Challenge 5: Organizational Structure, Strategic and Financial Planning
Fire protection in North America is typically provided by a city or special district and in some cases the township, county, state or tribal government. In some communities it is provided by a private organization. There often are political bodies (authority having jurisdiction) who set the level of service and authorize the expenditure of funds generated by the community.
The current fire and EMS service delivery model, bylaws and rules can be perceived as outdated and entrenched in traditions that obstruct efficiencies and provision of professional services. This is illustrated by the lack of cooperation and regionalization in some areas. Many communities lack the ability to compel emergency service organizations (ESOs) to cooperate and share resources, which place the community at greater risk and costs more to operate. In some parts of the country, ESOs over-saturate the response area, while in others, resources are scarce.

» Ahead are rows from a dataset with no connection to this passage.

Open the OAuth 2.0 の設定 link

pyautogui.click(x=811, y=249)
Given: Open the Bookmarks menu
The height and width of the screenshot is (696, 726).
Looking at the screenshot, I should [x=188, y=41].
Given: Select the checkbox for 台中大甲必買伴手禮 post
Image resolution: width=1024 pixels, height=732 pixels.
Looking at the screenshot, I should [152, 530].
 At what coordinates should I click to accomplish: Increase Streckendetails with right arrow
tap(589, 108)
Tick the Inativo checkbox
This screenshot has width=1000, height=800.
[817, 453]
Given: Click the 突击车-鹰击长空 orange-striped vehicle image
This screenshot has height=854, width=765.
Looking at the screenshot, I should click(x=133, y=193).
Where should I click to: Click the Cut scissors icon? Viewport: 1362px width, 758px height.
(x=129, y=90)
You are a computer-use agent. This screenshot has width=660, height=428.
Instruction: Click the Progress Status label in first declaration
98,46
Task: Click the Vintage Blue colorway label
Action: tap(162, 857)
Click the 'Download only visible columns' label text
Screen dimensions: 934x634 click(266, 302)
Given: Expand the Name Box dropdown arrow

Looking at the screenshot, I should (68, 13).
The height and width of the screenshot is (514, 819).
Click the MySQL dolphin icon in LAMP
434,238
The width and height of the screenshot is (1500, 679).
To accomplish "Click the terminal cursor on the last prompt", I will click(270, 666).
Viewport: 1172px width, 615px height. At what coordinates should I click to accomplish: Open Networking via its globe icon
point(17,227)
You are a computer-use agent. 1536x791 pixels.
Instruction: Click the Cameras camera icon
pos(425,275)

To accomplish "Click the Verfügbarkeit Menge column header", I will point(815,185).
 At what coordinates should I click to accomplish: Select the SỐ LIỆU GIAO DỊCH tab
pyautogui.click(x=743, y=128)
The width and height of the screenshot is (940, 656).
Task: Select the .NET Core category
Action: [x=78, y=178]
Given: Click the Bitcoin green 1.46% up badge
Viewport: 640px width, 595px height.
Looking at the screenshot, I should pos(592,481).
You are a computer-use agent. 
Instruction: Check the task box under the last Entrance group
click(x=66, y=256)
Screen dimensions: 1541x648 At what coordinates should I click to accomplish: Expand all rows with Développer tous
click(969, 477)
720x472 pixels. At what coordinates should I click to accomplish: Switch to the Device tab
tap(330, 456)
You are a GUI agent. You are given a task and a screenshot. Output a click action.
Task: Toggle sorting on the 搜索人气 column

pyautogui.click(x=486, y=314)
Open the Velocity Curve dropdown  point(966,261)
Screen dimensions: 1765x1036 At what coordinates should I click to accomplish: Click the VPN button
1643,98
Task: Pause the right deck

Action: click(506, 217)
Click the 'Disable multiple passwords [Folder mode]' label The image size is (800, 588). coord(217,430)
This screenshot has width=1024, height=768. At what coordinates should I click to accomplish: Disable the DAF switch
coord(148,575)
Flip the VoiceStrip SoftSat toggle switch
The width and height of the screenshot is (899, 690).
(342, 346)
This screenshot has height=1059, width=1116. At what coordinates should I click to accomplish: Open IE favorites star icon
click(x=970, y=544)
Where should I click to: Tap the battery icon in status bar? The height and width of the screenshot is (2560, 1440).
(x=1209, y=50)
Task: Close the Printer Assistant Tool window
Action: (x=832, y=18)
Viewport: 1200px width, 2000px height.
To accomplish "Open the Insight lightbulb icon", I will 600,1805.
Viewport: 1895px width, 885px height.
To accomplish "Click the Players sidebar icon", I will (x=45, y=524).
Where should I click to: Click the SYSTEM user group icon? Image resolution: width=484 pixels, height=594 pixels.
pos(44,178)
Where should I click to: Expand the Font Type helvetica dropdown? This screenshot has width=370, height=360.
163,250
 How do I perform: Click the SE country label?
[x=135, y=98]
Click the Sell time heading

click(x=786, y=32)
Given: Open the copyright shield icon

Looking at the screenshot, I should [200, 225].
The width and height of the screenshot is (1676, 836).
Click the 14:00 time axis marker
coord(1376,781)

A number of ESOs struggle with developing and implementing strategic plans consistent with the economic realities and needs of their communities. Often they lack understanding of need, value and benefit of using a sustainable and flexible business model as part of their planning processes. This makes it difficult for organizations to secure the predictable sources of funding necessary to ensure the effective delivery of emergency services. Because many communities are dependent on the expertise of their emergency service leaders to navigate this critical and complex challenge, it is imperative these leaders be trained in business model practices.